(Text segment):
***

The menu is to the point and strictly coffee-first. There’s espresso, pour-over and “Quick Cup” (batch brew), plus a handful of non-coffee drinks from small, local suppliers. “We don’t want to offer anything that doesn’t quite align with the quality [of our coffee] or our ethos,” Nguyen says.

A selection of pastries (baked down the block at Fold) arrives each day. And Nguyen says she’s starting to tinker with some savoury items, working with bread from local sourdough wholesaler Try Theropy.

A Place is fashioned to convey Nguyen’s love of coffee, but it’s also shaped – more than just physically – by the building it inhabits. The modest apartment block is built by Melbourne-based company Nightingale and has a 5 Green Star rating. It runs on GreenPower, collects rainwater for common area use and has a communal veggie garden on its rooftop. Half of the 36 apartments were sold at cost price to encourage first homeowners to enter the market. The other 18 are social and community rentals, managed by a not-for-profit housing provider.

***

(Given exercise): Pick up the article about the coffee shop A Place where it stops and extend it by a few paragraphs.

(Supplied material):
***

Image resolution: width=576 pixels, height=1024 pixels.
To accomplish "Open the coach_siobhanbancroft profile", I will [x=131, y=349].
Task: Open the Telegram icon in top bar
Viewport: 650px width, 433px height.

***

(Answer to the exercise):
The welcoming tone at A Place echoes Nightingale’s focus on community, and both share a focus on sustainability. “They gave us a brief of what they were expecting [from a cafe],” Nguyen says. The site’s rough brick and exposed concrete finishes reflect her own values: investing in quality, ethically made products, rather than flashy nonsense. “It fell in line with our own love for being as minimal as possible – not overindulging in fit-out.”

Warm timber accents, curtains and a few plants dotted about make the place feel cozy and inviting (although there are just a handful of stools in the petite space, if you want to sit in).

The groundswell of local support has been immediate and overwhelming. “Someone – we don’t know who – had a coffee and posted about it in their building’s group chat,” says Nguyen. What was intended as a soft opening was suddenly swarmed with locals keen to check out the new hotspot. Their first public cupping attracted people who had never been to such an event before.

“One person said they Googled what it was on the way in,” Nguyen says. It’s a testament to the welcoming atmosphere A Place projects. “For us, that’s important – engaging with and educating people,” says Nguyen.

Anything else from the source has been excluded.